I brewed a SN celebration clone. I fermented right in top of my last batch which used WL00P1. I use a fern chamber so the fern temp were right on, and the fermentation was vigorous and started fast. My beer is not good. It tastes like it fermented at 85 degrees. I don’t get it.

You forgot to mention what esters? Just a Fusel? Sometimes astringency and/or oxidation can contribute to those higher alcohol flavors. Also, what’s the ABV?

Not sure exactly. It’s a fruity smell and taste. Unpleasant. Almost a Belgian profile.
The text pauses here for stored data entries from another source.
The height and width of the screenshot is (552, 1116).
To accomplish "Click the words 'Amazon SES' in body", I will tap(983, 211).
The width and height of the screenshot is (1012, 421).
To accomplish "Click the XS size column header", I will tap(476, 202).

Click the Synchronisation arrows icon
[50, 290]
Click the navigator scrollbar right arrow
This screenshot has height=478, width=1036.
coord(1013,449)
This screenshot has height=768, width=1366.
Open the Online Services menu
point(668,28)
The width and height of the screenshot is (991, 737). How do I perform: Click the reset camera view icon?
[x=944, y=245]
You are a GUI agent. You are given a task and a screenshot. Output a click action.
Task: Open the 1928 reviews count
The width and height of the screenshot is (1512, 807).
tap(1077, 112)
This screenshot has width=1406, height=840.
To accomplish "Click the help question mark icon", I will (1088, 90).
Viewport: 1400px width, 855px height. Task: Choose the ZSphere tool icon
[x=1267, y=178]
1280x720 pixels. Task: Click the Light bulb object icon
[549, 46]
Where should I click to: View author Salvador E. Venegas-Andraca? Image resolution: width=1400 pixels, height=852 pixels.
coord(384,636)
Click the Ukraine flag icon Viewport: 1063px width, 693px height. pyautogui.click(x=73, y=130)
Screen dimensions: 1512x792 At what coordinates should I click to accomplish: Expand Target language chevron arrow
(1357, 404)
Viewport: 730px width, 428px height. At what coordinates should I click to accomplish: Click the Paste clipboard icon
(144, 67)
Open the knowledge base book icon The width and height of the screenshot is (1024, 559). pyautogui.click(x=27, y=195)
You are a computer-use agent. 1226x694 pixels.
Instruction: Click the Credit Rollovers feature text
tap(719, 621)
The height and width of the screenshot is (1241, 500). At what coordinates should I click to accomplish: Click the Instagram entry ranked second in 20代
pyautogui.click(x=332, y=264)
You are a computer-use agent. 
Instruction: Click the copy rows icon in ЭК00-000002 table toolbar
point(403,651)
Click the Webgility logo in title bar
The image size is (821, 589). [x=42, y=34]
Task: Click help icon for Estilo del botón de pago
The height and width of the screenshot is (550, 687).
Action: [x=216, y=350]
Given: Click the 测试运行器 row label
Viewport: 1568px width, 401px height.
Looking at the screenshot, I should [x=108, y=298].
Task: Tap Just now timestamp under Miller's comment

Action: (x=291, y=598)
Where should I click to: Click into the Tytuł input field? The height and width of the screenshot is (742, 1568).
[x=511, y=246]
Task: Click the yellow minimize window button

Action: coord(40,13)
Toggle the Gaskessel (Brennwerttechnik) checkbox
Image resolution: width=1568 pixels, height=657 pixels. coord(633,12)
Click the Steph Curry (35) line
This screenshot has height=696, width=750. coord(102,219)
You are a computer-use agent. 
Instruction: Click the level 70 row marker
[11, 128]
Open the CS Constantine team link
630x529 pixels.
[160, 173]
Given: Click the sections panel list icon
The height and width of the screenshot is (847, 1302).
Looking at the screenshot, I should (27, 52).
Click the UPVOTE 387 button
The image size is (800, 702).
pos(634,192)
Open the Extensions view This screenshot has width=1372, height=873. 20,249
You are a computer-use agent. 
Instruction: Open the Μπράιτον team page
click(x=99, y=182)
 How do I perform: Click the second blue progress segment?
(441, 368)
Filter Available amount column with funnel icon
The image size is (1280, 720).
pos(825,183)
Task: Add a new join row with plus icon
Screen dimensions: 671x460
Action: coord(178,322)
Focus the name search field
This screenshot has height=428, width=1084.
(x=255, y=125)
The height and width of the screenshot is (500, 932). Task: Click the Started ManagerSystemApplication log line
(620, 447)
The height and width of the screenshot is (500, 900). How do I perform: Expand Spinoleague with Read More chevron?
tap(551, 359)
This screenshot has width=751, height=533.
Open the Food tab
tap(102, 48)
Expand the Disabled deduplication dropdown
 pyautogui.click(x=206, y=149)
The ABV was 6.0.

What temperature did you pitch at

Can you post the recipe as well please?

Other than fermentation temp, some other causes for increased esters are:

  • Under-pitching yeast
  • Over-pitching yeast (per Mitch Steele’s book)
  • Insufficient aeration/oxygenation
  • Contamination

Anything here sound like a possibility with your batch?

There are some process related things that can create precursors for increased esters, but I would imagine your recipe will chase those out.

11 2 row
.5 carapils
.5 crystal 60

It is possible I over pitched. I dumped it straight on a yeast cake from the beer I brewed before that. I’ve read pitching straight onto the trub of a previous batch can stress the yeast but I’ve never had a problem before. I just installed a term well to my fermenter. I’m wonderingif the temp got away during the vigorous fermentation. Even with a blow off tube, it over flowed.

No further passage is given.